The "usage" is the cost, in credits

fast stream
#

@steep garnet Thank you very much I went too fast, I tested this late last night after a big day of code and I thought that usages corresponded to the generation speed... 🤦‍♂️

Is it possible to get the input usage and the output usage too ?

Ok, now I understand the difference between native_tokens and tokens, thanks! (I had looked in the doc but couldn't find anything about it)

I have another question: what's the 5€/1K request on the Perplexity models, is it included in the price for 1k tokens that you read in the doc page or is it extra? Does the generation.usage value for this model include all this or is the api key charged extra for the 5€/1K request?

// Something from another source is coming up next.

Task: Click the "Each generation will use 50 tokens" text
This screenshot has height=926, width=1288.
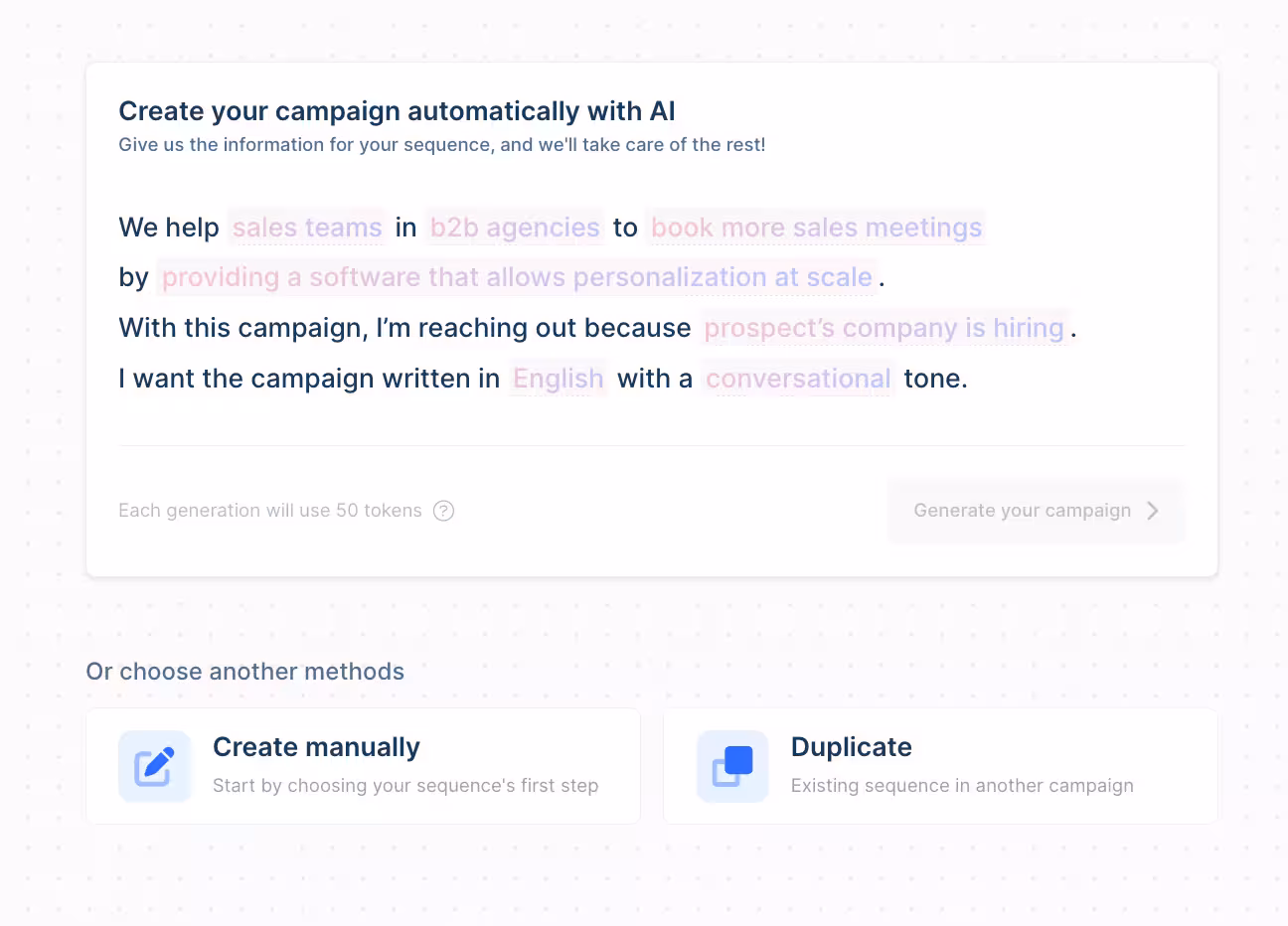Action: coord(270,511)
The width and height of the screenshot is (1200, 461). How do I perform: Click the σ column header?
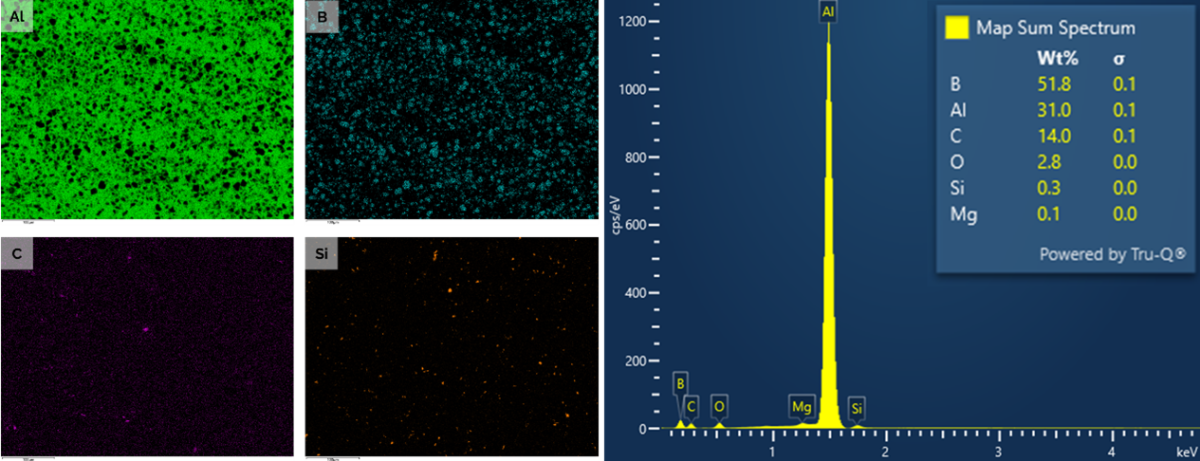point(1119,59)
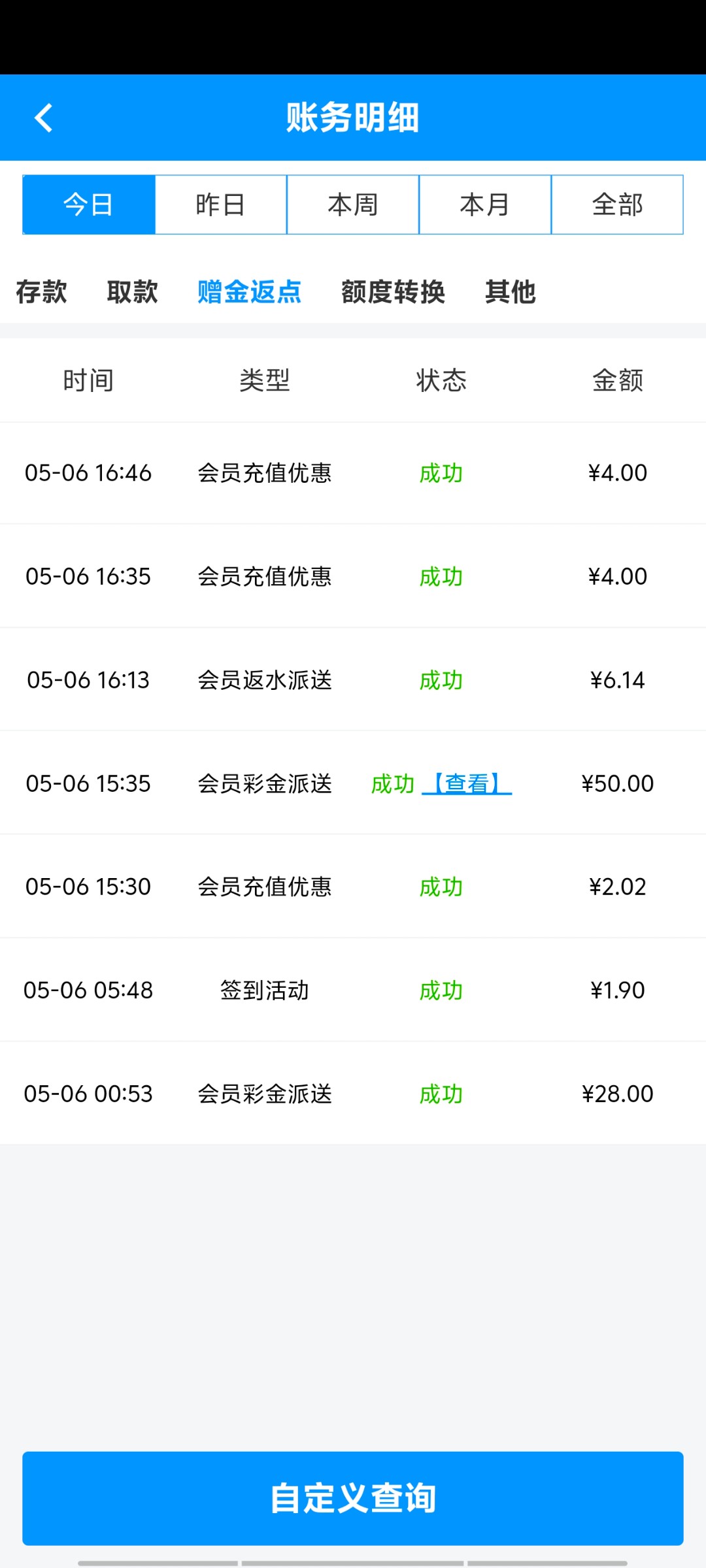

Thanks for your quick reply!

bitter canopy
#

The docs page doesn't include per-request pricing yet, which is only relevant for multimodel models (when you submit images, you get charged per image) and online models (perplexity)

#

The /models page has everything

#

Sorry about that - docs page is getting redone soon

#

cc @tribal fable

fast stream
#

@bitter canopy Okay thanks, so for Perplexity models, does the usage returned by the /api/v1/generation endpoint include the full cost or only the token cost?
It would be nice if it either returned the total cost directly, or also included a new key with additional_usage, for example.

(Also, the /api/v1/generation endpoint response is wrapped in a data object, but not in the doc example. I don't know if this is normal, but I wanted to let you know)

Thanks

bitter canopy
#

@fast stream the usage in the generation endpoint includes the full cost

#

including the request cost

#

good catch re: data, will fix that in the docs!